---- TEKSTGEDEELTE

Home

Rechtbank Den Haag, 27-12-2016, ECLI:NL:RBDHA:2016:16251, AWB - 16 _ 5504

Rechtbank Den Haag, 27-12-2016, ECLI:NL:RBDHA:2016:16251, AWB - 16 _ 5504

Gegevens

Instantie
Rechtbank Den Haag
Datum uitspraak
27 december 2016
Datum publicatie
6 februari 2017
ECLI
ECLI:NL:RBDHA:2016:16251
Formele relaties
Zaaknummer
AWB - 16 _ 5504
Relevante informatie
Wet inkomstenbelasting 2001 [Tekst geldig vanaf 30-04-2024 tot 01-01-2025] art. 3.136

Inhoudsindicatie

De rechtbank is van oordeel dat het opleggen van een conserverende aanslag op grond van artikel 3.136, derde lid, van de Wet IB 2001 in strijd is met de goede verdragstrouw die Nederland ten aanzien van het belastingverdrag met Israël in acht dient te nemen.

Uitspraak

Team belastingrecht

zaaknummer: SGR 16/5504

(gemachtigde: mr. U.L. Pop),

en

de inspecteur van de Belastingdienst/Belastingen, kantoor [kantoorplaats], verweerder.

Procesverloop

Verweerder heeft aan eiser voor het jaar 2012 een conserverende aanslag inkomstenbelasting en premie volksverzekeringen (IB/PVV) opgelegd naar een te conserveren belastbaar inkomen uit werk en woning van € 48.121 en een te conserveren belastbaar inkomen uit aanmerkelijk belang van € 800.694. Daarbij is tevens bij afzonderlijke beschikking revisierente naar een bedrag van € 9.624 in rekening gebracht.

Verweerder heeft bij uitspraak op bezwaar van 14 juni 2016 de aanslag gehandhaafd.

Eiser heeft daartegen beroep ingesteld.

Verweerder heeft een verweerschrift ingediend.

Het onderzoek ter zitting heeft plaatsgevonden op 27 oktober 2016.

Namens eiser is verschenen zijn gemachtigde. Namens verweerder zijn verschenen

[persoon 1] en [persoon 2] .

Eiser heeft ter zitting een pleitnota voorgedragen en exemplaren daarvan overgelegd aan de rechtbank en aan verweerder.

De rechtbank heeft na de zitting het onderzoek heropend en de zaak verwezen naar een meervoudige kamer. Met toestemming van partijen is een nader onderzoek ter zitting achterwege gebleven. Vervolgens heeft de rechtbank het onderzoek gesloten.

--------
---- VASTGELEGDE GEGEVENS

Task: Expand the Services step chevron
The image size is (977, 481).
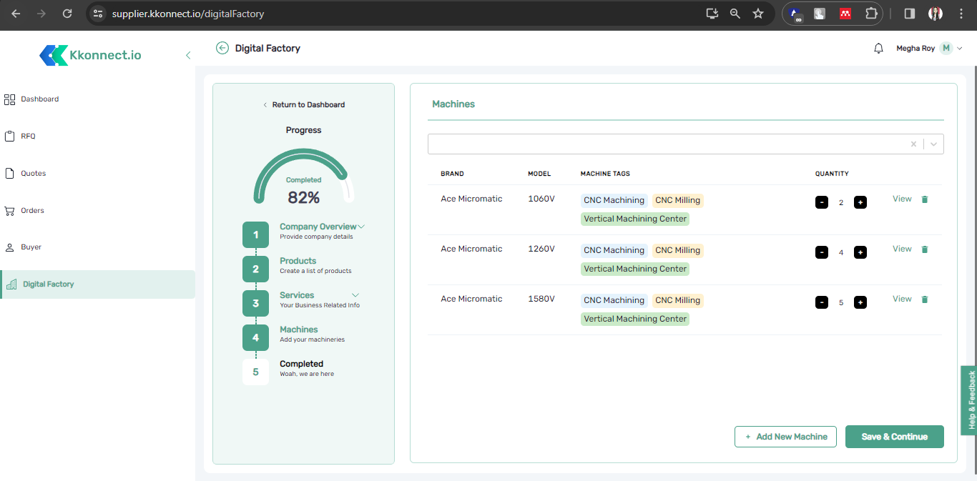Action: [355, 295]
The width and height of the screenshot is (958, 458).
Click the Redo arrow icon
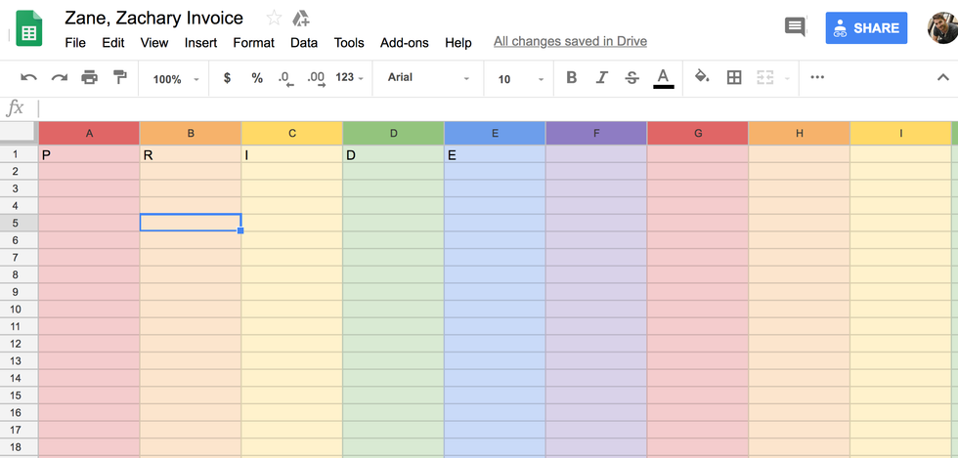[x=60, y=78]
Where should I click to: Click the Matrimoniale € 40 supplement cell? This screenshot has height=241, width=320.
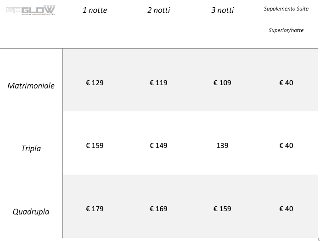(x=286, y=83)
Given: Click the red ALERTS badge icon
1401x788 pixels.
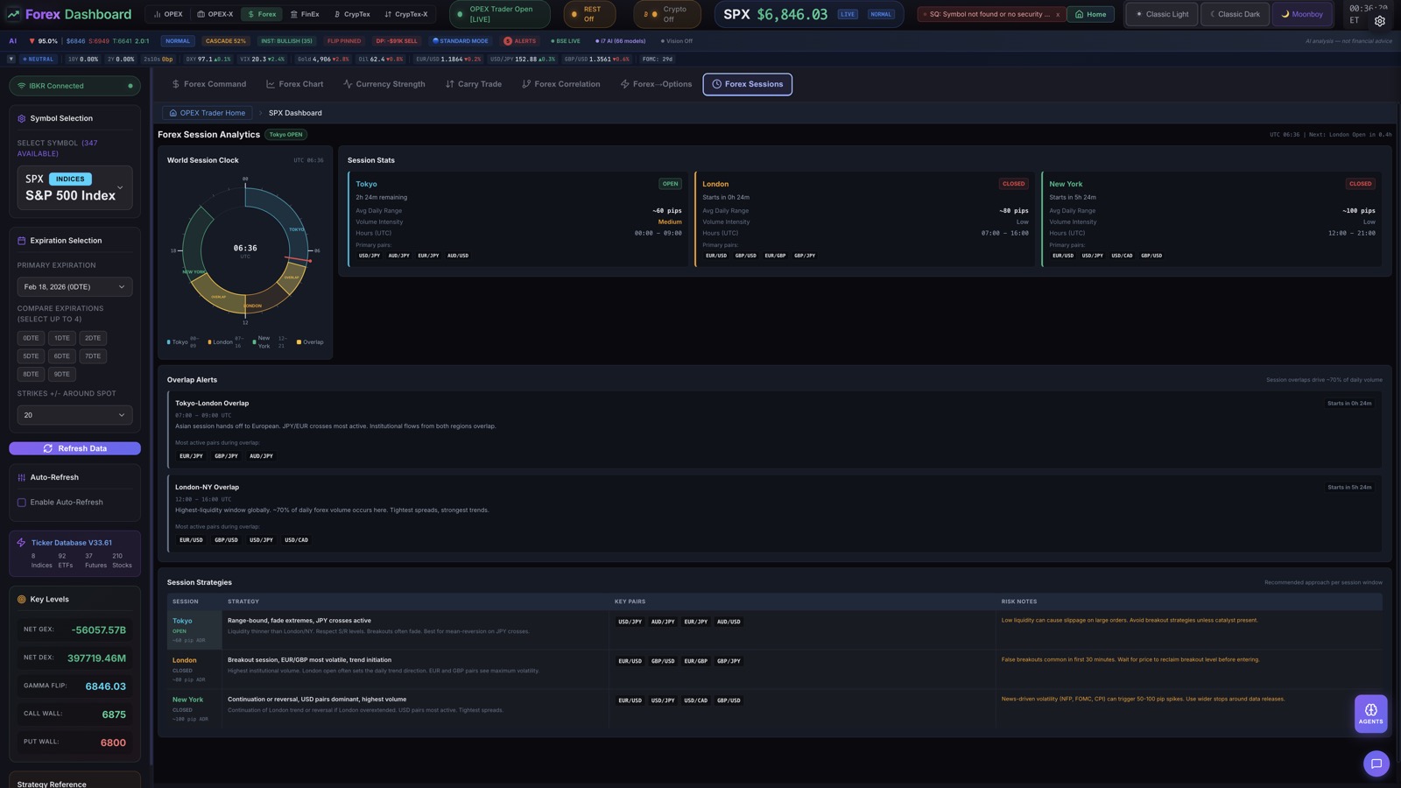Looking at the screenshot, I should [508, 41].
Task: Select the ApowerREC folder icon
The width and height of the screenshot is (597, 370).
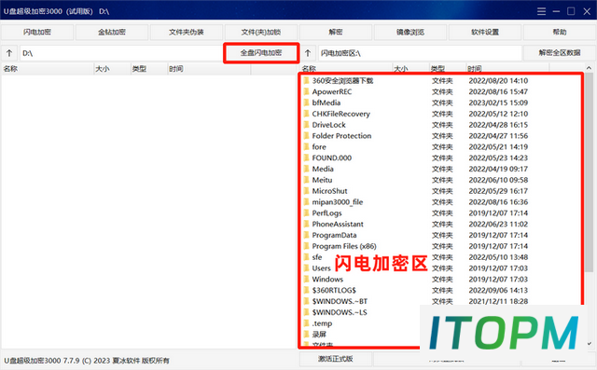Action: 307,91
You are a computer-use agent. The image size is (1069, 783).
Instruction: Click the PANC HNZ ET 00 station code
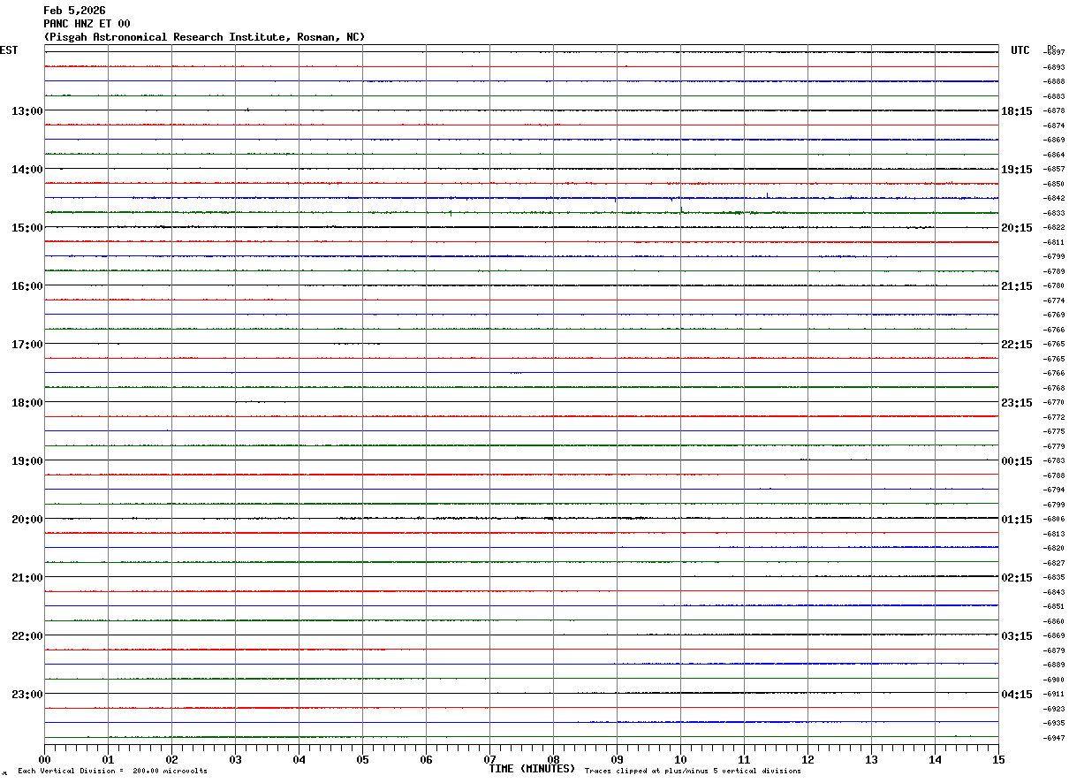click(x=87, y=24)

--------

_OPDRACHT:_
Vertaal de volgende zin uit de rechterlijke uitspraak in het Engels: "Verweerder heeft bij uitspraak op bezwaar van 14 juni 2016 de aanslag gehandhaafd." Deze gegevens hebben niets te maken met de rechterlijke uitspraak.

_ANTWOORD:_
By decision on the objection of June 14, 2016, the defendant upheld the assessment.